DATA ROWS

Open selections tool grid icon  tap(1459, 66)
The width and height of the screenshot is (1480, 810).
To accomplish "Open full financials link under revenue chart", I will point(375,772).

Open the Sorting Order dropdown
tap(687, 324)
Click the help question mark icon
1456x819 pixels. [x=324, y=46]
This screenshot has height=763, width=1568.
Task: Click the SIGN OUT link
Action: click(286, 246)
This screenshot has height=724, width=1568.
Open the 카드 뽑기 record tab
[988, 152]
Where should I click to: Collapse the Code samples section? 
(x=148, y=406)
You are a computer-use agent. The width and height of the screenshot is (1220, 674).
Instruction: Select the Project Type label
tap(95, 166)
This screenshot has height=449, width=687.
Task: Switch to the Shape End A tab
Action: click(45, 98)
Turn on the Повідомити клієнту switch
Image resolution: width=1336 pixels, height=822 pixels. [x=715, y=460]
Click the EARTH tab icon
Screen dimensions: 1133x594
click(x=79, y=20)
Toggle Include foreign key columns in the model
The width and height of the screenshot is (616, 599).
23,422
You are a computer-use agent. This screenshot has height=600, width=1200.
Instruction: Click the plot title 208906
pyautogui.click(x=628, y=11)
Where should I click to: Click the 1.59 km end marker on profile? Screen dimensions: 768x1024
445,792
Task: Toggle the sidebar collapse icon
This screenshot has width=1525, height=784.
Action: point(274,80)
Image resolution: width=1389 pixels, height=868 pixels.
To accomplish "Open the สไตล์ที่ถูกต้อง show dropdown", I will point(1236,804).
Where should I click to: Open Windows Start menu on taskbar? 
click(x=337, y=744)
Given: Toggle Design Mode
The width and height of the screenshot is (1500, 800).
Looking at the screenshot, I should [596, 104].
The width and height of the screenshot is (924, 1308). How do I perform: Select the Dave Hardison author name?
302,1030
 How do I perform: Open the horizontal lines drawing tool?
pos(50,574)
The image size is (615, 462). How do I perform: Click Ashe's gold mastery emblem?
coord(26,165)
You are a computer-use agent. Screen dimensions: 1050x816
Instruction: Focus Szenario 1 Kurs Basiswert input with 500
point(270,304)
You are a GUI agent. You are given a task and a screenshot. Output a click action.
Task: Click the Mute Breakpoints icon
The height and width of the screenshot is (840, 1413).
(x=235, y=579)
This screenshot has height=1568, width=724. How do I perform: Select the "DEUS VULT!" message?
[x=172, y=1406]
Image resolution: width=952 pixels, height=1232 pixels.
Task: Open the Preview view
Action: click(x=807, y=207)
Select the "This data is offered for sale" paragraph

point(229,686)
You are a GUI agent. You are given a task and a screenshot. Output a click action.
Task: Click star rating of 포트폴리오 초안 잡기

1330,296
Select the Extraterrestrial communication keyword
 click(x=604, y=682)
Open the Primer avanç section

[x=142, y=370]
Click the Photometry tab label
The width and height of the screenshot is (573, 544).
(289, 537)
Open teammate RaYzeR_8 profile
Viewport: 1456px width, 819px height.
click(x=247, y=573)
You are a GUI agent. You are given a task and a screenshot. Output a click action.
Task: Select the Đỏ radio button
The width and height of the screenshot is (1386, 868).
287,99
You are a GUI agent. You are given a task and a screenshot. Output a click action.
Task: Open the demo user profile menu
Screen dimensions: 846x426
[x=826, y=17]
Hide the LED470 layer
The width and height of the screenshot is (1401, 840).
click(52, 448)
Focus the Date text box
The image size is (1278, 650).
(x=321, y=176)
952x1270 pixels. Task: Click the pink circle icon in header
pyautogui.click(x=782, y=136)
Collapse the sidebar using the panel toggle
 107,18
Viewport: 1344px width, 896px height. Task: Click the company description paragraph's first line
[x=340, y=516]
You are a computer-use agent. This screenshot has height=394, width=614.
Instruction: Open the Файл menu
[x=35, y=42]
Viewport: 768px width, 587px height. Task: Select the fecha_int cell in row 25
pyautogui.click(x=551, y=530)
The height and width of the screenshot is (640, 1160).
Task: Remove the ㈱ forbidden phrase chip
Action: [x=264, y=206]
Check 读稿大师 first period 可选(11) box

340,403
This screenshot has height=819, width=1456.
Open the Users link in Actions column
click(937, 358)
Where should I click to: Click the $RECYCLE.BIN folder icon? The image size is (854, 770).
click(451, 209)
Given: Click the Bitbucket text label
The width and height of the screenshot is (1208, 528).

STATED TASK
Reproduce every one of the rows above verbatim, with no changes to their wording, order, or punctuation.

REPLY TO THE EXERCISE
Open selections tool grid icon  tap(1459, 66)
The width and height of the screenshot is (1480, 810).
To accomplish "Open full financials link under revenue chart", I will point(375,772).

Open the Sorting Order dropdown
tap(687, 324)
Click the help question mark icon
1456x819 pixels. [x=324, y=46]
This screenshot has height=763, width=1568.
Task: Click the SIGN OUT link
Action: click(286, 246)
This screenshot has height=724, width=1568.
Open the 카드 뽑기 record tab
[988, 152]
Where should I click to: Collapse the Code samples section? 
(x=148, y=406)
You are a computer-use agent. The width and height of the screenshot is (1220, 674).
Instruction: Select the Project Type label
tap(95, 166)
This screenshot has height=449, width=687.
Task: Switch to the Shape End A tab
Action: click(45, 98)
Turn on the Повідомити клієнту switch
Image resolution: width=1336 pixels, height=822 pixels. [x=715, y=460]
Click the EARTH tab icon
Screen dimensions: 1133x594
click(x=79, y=20)
Toggle Include foreign key columns in the model
The width and height of the screenshot is (616, 599).
23,422
You are a computer-use agent. This screenshot has height=600, width=1200.
Instruction: Click the plot title 208906
pyautogui.click(x=628, y=11)
Where should I click to: Click the 1.59 km end marker on profile? Screen dimensions: 768x1024
445,792
Task: Toggle the sidebar collapse icon
This screenshot has width=1525, height=784.
Action: point(274,80)
Image resolution: width=1389 pixels, height=868 pixels.
To accomplish "Open the สไตล์ที่ถูกต้อง show dropdown", I will point(1236,804).
Where should I click to: Open Windows Start menu on taskbar? 
click(x=337, y=744)
Given: Toggle Design Mode
The width and height of the screenshot is (1500, 800).
Looking at the screenshot, I should [596, 104].
The width and height of the screenshot is (924, 1308). How do I perform: Select the Dave Hardison author name?
302,1030
 How do I perform: Open the horizontal lines drawing tool?
pos(50,574)
The image size is (615, 462). How do I perform: Click Ashe's gold mastery emblem?
coord(26,165)
You are a computer-use agent. Screen dimensions: 1050x816
Instruction: Focus Szenario 1 Kurs Basiswert input with 500
point(270,304)
You are a GUI agent. You are given a task and a screenshot. Output a click action.
Task: Click the Mute Breakpoints icon
The height and width of the screenshot is (840, 1413).
(x=235, y=579)
This screenshot has height=1568, width=724. How do I perform: Select the "DEUS VULT!" message?
[x=172, y=1406]
Image resolution: width=952 pixels, height=1232 pixels.
Task: Open the Preview view
Action: click(x=807, y=207)
Select the "This data is offered for sale" paragraph

point(229,686)
You are a GUI agent. You are given a task and a screenshot. Output a click action.
Task: Click star rating of 포트폴리오 초안 잡기

1330,296
Select the Extraterrestrial communication keyword
 click(x=604, y=682)
Open the Primer avanç section

[x=142, y=370]
Click the Photometry tab label
The width and height of the screenshot is (573, 544).
(289, 537)
Open teammate RaYzeR_8 profile
Viewport: 1456px width, 819px height.
click(x=247, y=573)
You are a GUI agent. You are given a task and a screenshot. Output a click action.
Task: Select the Đỏ radio button
The width and height of the screenshot is (1386, 868).
287,99
You are a GUI agent. You are given a task and a screenshot. Output a click action.
Task: Open the demo user profile menu
Screen dimensions: 846x426
[x=826, y=17]
Hide the LED470 layer
The width and height of the screenshot is (1401, 840).
click(52, 448)
Focus the Date text box
The image size is (1278, 650).
(x=321, y=176)
952x1270 pixels. Task: Click the pink circle icon in header
pyautogui.click(x=782, y=136)
Collapse the sidebar using the panel toggle
 107,18
Viewport: 1344px width, 896px height. Task: Click the company description paragraph's first line
[x=340, y=516]
You are a computer-use agent. This screenshot has height=394, width=614.
Instruction: Open the Файл menu
[x=35, y=42]
Viewport: 768px width, 587px height. Task: Select the fecha_int cell in row 25
pyautogui.click(x=551, y=530)
The height and width of the screenshot is (640, 1160).
Task: Remove the ㈱ forbidden phrase chip
Action: [x=264, y=206]
Check 读稿大师 first period 可选(11) box

340,403
This screenshot has height=819, width=1456.
Open the Users link in Actions column
click(937, 358)
Where should I click to: Click the $RECYCLE.BIN folder icon? The image size is (854, 770).
click(451, 209)
Given: Click the Bitbucket text label
The width and height of the screenshot is (1208, 528).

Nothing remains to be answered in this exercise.